To calculate ROI, you will need three pieces of information: the initial cost of the investment, the final value of the investment, and the time frame in which the investment was made. The initial cost is what you paid for the asset at the time of purchase; this includes any commissions or fees paid. The final value is what you sold the asset for at the end of the holding period; again, this includes any commissions or fees paid. The time frame is simply how long you held onto the asset before selling it.

Once you have gathered this information, you are ready to calculate ROI using this formula: (final value – initial cost) / initial cost = ROI. For example, let’s say you purchased a stock for $1,000 and sold it one year later for $1,200. Using our formula, we would calculate ROI as follows: ($1,200 – $1),000) / $1,000 = 20%.

Pros and Cons of Using ROI as a Metric


ROI, or return on investment, is a valuable metric for businesses to use when evaluating potential investments and determining where to allocate resources.

ROI takes into account both the financial and non-financial benefits of an investment, making it a well-rounded measure of success.

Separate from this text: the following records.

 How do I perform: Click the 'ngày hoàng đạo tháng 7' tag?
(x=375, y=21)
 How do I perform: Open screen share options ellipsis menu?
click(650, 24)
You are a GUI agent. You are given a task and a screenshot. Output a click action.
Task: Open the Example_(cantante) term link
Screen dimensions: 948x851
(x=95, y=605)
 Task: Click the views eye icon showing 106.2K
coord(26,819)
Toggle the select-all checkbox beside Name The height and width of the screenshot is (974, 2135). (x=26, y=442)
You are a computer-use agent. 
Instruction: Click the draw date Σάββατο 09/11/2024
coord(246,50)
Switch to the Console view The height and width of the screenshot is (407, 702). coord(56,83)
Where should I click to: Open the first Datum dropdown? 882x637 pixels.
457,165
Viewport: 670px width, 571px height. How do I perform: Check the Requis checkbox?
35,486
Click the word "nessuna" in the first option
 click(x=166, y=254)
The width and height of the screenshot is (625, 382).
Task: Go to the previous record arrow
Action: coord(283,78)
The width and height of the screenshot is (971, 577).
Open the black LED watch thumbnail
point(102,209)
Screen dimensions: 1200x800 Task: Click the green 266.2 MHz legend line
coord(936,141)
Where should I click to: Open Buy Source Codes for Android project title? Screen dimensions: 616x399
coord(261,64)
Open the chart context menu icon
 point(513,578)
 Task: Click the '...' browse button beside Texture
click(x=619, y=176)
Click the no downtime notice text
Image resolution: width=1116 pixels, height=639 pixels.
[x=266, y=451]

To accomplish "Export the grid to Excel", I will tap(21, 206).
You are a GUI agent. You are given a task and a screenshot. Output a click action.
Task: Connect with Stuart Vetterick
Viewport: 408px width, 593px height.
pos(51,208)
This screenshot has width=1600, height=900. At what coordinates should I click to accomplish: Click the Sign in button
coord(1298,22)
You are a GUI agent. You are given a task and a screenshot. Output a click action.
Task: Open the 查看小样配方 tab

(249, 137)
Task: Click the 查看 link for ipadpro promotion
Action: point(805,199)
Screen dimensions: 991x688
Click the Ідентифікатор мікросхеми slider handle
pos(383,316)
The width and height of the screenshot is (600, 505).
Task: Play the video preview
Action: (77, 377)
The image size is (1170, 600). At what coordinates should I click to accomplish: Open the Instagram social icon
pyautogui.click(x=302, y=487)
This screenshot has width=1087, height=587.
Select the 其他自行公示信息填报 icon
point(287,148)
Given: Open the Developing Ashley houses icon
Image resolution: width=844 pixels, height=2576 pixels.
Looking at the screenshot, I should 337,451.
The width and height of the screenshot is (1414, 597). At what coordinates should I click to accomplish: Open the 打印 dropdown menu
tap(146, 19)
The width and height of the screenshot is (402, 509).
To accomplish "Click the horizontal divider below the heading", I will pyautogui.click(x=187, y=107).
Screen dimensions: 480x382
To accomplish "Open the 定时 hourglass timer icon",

Additionally, ROI can be used to compare different types of investments, allowing businesses to make informed decisions about where to best allocate their resources.

Furthermore, ROI provides a clear goal for businesses to strive for, and can be used to motivate employees and track progress over time.

Overall, ROI is a versatile and useful metric that can provide valuable insights for businesses of all types.


There are some drawbacks to using ROI as your sole performance metric.

First of all, ROI does not take risk into account; a high-risk investment could have a higher potential return than a low-risk investment but may not actually be more profitable in reality due to the increased likelihood of loss.

Secondly, ROI does not consider liquidity; an illiquid investment may have a higher potential return than a liquid one but may not be as profitable due to difficulty in selling it quickly if necessary.

Finally, ROI does not take taxes into account; an investment that is taxed at a higher rate will have a lower net return than one that is taxed at a lower rate even if both investments have identical gross returns.


When it comes to ROI, the bottom line is that it pays to do your homework before making any decisions. By taking the time to understand the different types of ROI and how they can be applied to your business, you can make more informed decisions that will ultimately lead to greater profitability.

With a clear understanding of ROI, you can make sound investments in marketing campaigns, product development, and other areas of your business that will provide a positive return on investment. In today’s competitive business environment, a clear understanding of ROI is essential for long-term success.